Forward-Looking Statements
This press release contains, and oral statements made from time to time by representatives of the Company may contain, forward-looking statements within the meaning of the U.S. Private Securities Litigation Reform Act of 1995, which involve risks and uncertainties. These forward-looking statements are generally identified by the use of forward-looking terminology, including the terms "anticipate," "believe, " "continue," "could," "estimate," "expect," "forecast," "intend," "likely," "may," "outlook," "plan," "possible," "potential," "predict," "project," "should," "target," "will," "would" and, in each case, their negative or other various or comparable terminology. All statements other than statements of historical facts contained in this press release, including statements regarding our strategy, future operations, future financial position, future revenue, projected costs, prospects, plans, objectives of management, and expected market growth are forward-looking statements. The forward-looking statements could relate to the following, among other things: our strategy, outlook and growth prospects; our operational and financial targets and dividend policy; general economic trends and trends in the industry and markets; and the competitive environment in which we operate.

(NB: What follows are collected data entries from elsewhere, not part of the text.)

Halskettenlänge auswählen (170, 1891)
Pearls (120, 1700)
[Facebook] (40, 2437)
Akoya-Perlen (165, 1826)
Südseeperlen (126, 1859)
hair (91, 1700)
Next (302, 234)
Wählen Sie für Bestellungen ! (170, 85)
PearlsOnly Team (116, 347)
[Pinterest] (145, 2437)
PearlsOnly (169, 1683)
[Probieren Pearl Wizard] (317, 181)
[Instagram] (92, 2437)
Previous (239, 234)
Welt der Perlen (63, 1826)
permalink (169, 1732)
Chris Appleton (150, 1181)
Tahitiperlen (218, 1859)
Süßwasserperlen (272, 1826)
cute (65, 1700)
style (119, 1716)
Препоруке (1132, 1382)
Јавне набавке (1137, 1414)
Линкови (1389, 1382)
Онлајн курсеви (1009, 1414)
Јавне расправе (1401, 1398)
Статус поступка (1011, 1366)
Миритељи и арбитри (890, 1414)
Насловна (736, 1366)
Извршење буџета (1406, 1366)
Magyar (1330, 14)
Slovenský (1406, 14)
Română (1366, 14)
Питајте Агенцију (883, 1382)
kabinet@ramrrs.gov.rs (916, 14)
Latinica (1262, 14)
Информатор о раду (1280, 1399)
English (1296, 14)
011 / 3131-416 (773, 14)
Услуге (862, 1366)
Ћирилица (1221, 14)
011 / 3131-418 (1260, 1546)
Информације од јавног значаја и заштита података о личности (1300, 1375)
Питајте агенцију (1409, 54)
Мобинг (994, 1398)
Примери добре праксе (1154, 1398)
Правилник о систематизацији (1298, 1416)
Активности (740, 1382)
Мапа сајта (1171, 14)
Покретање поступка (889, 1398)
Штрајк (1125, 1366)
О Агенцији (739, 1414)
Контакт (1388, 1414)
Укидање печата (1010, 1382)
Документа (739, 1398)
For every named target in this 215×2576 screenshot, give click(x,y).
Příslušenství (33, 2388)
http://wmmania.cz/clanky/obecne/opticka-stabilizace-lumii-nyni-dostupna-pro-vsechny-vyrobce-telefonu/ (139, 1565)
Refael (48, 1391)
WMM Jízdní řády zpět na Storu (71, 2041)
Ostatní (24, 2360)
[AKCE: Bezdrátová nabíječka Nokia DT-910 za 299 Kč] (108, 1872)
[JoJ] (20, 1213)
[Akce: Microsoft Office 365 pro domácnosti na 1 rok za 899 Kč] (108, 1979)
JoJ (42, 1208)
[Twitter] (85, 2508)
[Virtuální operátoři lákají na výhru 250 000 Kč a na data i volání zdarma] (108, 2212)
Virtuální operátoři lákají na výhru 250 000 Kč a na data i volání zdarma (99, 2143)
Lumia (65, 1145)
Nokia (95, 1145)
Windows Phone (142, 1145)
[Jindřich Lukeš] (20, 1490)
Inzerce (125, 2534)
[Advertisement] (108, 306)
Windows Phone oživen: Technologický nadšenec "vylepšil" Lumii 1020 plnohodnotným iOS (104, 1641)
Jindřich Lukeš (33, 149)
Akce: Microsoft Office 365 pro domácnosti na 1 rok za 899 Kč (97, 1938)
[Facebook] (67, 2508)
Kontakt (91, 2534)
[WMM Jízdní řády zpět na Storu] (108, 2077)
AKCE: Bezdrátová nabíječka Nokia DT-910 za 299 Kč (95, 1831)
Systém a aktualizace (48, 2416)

These statements involve known and unknown risks, uncertainties and other important factors that may cause our actual results, performance, or achievements to be materially different from any future results, performance, or achievements expressed or implied by the forward-looking statements. Important factors that could cause our results to vary from expectations include, but are not limited to: our ability to comply with the extensive regulatory requirements for our business, and the impact of a failure to comply with applicable regulations or regulatory requirements, standards or policies, which could subject us to significant monetary liabilities, fines and penalties, including loss of or limitations upon access to U.S. federal student loans, grants and military program benefits for our students, and otherwise have a material adverse impact on our business; shifts in higher education policy at the federal and state levels; our ability to maintain our institutional accreditation and our eligibility to participate in Title IV programs; our ability to enroll and retain students, including the impact of changes to internet search due to artificial intelligence; our ability to adapt to changing market needs or new technologies; our ability to maintain existing, and develop additional, business-to-business, or B2B, relationships with employers; our ability to attract or retain a qualified senior management team and qualified faculty members; the impact of compliance reviews, claims, or litigation that government agencies, regulatory agencies, and third parties may conduct, bring or initiate against us based on alleged violations of the extensive regulatory requirements applicable to us; our ability to establish, maintain, protect and enforce our intellectual property and proprietary rights and prevent third parties from making unauthorized use of such rights; liability associated with any failure to comply with data privacy and data security laws and the unauthorized access, duplication, distribution or other use of confidential or personal information, including liability and costs associated with the cybersecurity incident we identified in November 2025; additional tax liabilities; our ability to pay dividends on our common stock or the timing or amount of any such dividends; and other risk factors identified in the Company's Annual Report on Form 10-K, Quarterly Reports on Form 10-Q and Current Reports on Form 8-K.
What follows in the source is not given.